**Action item:** Reproduce word for word the line that contains "VOX (26, 260)" and every line after it to the end of the records, with nothing else added.

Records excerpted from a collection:
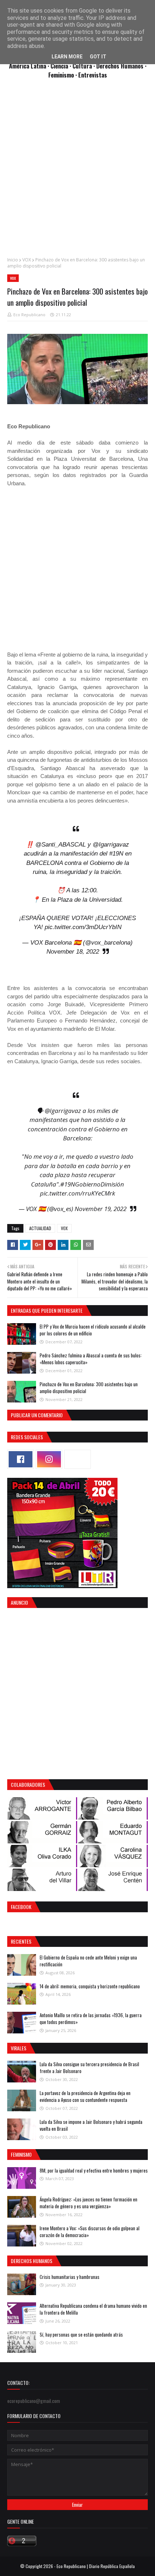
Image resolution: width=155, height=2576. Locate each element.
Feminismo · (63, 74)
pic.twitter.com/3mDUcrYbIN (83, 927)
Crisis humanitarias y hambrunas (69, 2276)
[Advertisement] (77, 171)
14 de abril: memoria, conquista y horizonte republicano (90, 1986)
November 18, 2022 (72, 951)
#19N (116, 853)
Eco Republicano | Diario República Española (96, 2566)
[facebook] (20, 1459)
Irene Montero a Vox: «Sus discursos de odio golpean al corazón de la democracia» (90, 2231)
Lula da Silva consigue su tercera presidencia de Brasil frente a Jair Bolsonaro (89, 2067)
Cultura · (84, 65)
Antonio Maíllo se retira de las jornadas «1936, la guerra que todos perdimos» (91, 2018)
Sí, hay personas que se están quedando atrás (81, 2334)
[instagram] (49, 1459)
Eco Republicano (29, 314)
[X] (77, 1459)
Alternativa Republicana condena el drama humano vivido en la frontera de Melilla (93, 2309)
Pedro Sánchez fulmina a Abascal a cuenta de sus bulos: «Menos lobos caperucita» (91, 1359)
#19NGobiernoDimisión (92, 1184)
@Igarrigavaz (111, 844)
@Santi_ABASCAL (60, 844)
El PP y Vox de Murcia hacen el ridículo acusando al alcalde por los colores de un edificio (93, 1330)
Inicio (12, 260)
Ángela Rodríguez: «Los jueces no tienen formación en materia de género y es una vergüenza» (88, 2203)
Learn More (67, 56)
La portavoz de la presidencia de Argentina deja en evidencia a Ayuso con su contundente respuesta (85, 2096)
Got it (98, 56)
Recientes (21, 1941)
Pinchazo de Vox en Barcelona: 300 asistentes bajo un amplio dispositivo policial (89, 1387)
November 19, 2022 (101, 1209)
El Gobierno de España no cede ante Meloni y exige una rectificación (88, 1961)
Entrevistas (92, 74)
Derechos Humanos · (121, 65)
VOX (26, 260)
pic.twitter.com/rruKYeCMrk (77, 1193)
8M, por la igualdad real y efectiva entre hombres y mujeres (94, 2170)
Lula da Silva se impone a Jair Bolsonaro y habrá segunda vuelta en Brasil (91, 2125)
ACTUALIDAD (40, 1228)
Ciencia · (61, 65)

**Task result:**
VOX (26, 260)
pic.twitter.com/rruKYeCMrk (77, 1193)
8M, por la igualdad real y efectiva entre hombres y mujeres (94, 2170)
Lula da Silva se impone a Jair Bolsonaro y habrá segunda vuelta en Brasil (91, 2125)
ACTUALIDAD (40, 1228)
Ciencia · (61, 65)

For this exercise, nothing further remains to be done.